_THE PROBLEM_
Output all entries exactly as they appear and skip the pictures.

_DATASET CONTENT_
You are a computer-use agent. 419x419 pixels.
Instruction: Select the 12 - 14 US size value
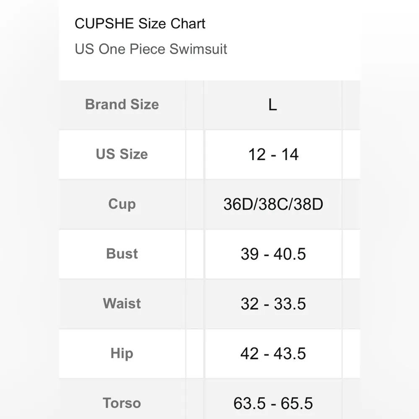tap(273, 155)
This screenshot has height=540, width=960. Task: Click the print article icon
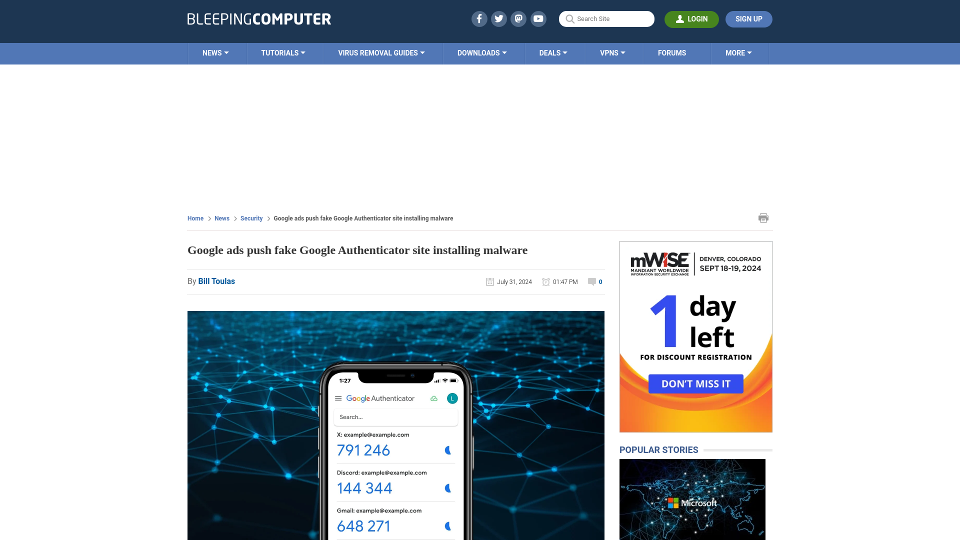point(764,218)
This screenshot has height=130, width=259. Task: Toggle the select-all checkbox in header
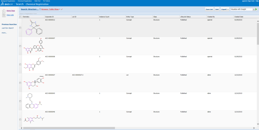click(20, 17)
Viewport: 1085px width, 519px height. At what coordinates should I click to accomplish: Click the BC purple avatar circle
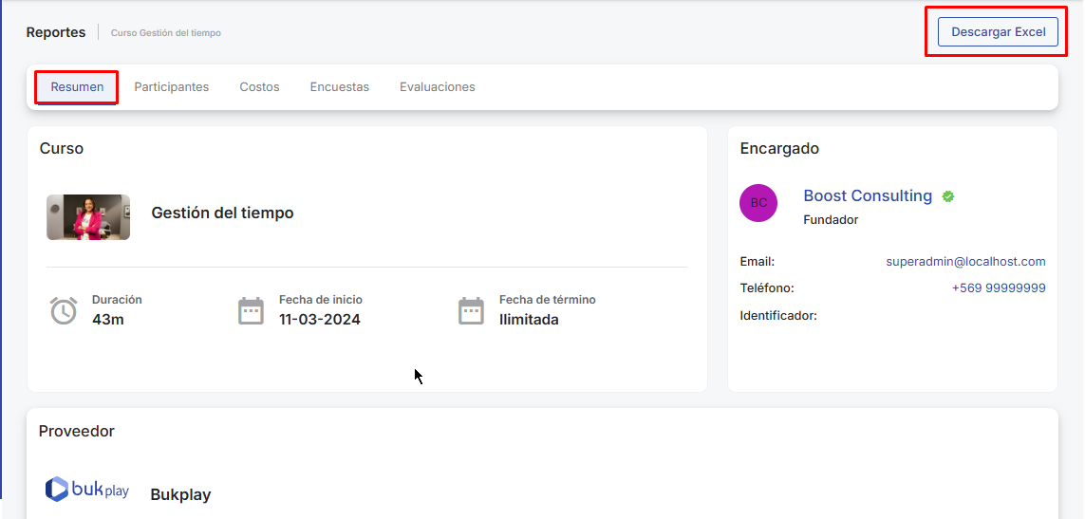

_TASK SOLUTION_
You are a computer-use agent. 419x419 pixels.
Instruction: Select the 12 - 14 US size value
tap(273, 155)
This screenshot has height=540, width=960. Task: Click the print article icon
point(764,218)
This screenshot has height=130, width=259. Task: Toggle the select-all checkbox in header
click(20, 17)
Viewport: 1085px width, 519px height. At what coordinates should I click to accomplish: Click the BC purple avatar circle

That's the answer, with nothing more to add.